Dentons advises CPI Property Group on debt refinancing

Legal DesireDeals3 weeks ago429 ViewsShort URL

London—Dentons, the world’s largest global law firm, has advised CPI Property Group (CPIPG) on the issuance of £300 million 8.875% Fixed Rate Resettable Undated Type A Subordinated Notes (the Notes) under its Euro Medium Term Note (EMTN) Programme, as well as its repurchase of US$272 million of US private placement notes maturing between 2027 and 2029.

CPIPG is one of the largest owners of income-generating real estate in Europe, with a focus on long-term, sustainable investments in office, retail, residential and hotel properties across the Czech Republic, Germany, Poland and other key markets.

The new issuance, which closed on 7 October 2025, marks CPIPG’s first Type A hybrid transaction denominated in sterling, and its first sterling notes of any kind for more than five years, under its EMTN Programme. This transaction represents an important opportunity for CPIPG to engage with sterling investors and enable continued diversification of its funding base. The Notes attracted exceptionally strong investor demand and were heavily oversubscribed.

The net proceeds of the issue will be used for general corporate purposes, including repurchasing a minority stake in a group company, CPI Project Invest and Finance, A.S., held by funds managed by Sona Asset Management.

Partners Nick Hayday and Neil Dixon led the Dentons Debt Capital Markets team advising CPIPG on the new issuance, supported by senior lawyer David Ferris and associate Tom Day.

Capital markets and US securities partner Cameron Half led advice to CPIPG on the note repurchase, supported by associate Kristin Da Costa and trainee Alexandra Edwards.

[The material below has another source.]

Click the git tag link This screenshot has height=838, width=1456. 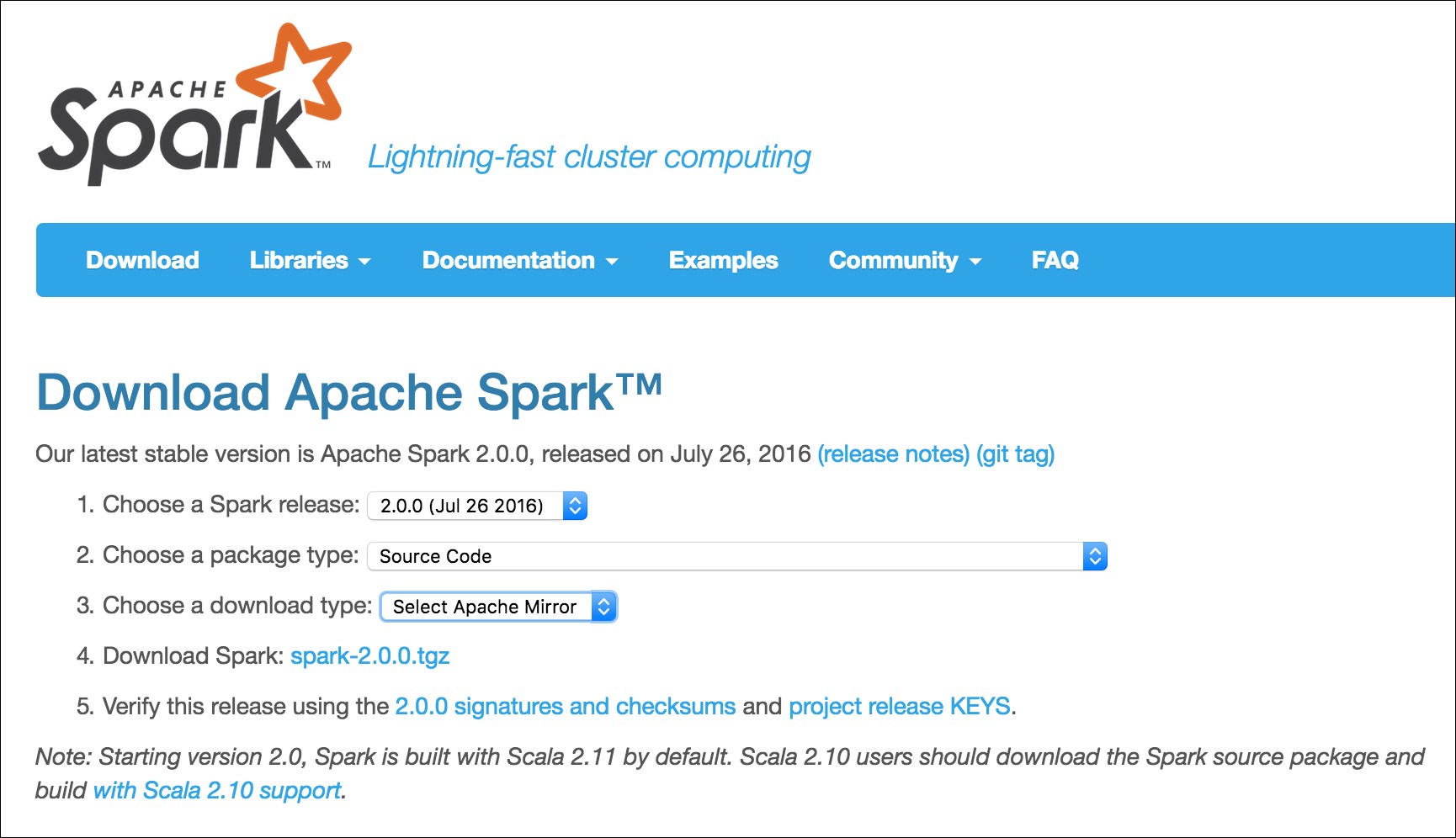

Neil Dixon, partner at Dentons, who led on structuring the hybrid product, said:

“Hybrid notes remain a valuable financing instrument for issuers like CPIPG, offering an attractive blend of equity characteristics and debt flexibility. As with CPIPG’s previous hybrid offering, we worked with all transaction participants to structure the new hybrid bonds so that they achieve 100% equity credit from Moody’s, following the February 2024 update to its rating methodology for hybrid equity credit for high-yield issuers. This product is an extremely valuable option which we can build into EMTN Programmes, or deliver as a standalone bond, to ensure issuers get full ratings credit for their subordinated debt issuances.”

Nick Hayday, Head of Banking and Financial Services UK, and Global Co-Chair of Banking and Finance, said:

“We are delighted to be able to support CPIPG in bringing this technical product to investors at speed, allowing CPIPG to carry out the transaction during an advantageous market window. We are pleased that CPIPG achieved such a fantastic result.”

The transactions underscore Dentons’ continued leadership in advising on complex capital markets and hybrid financing transactions.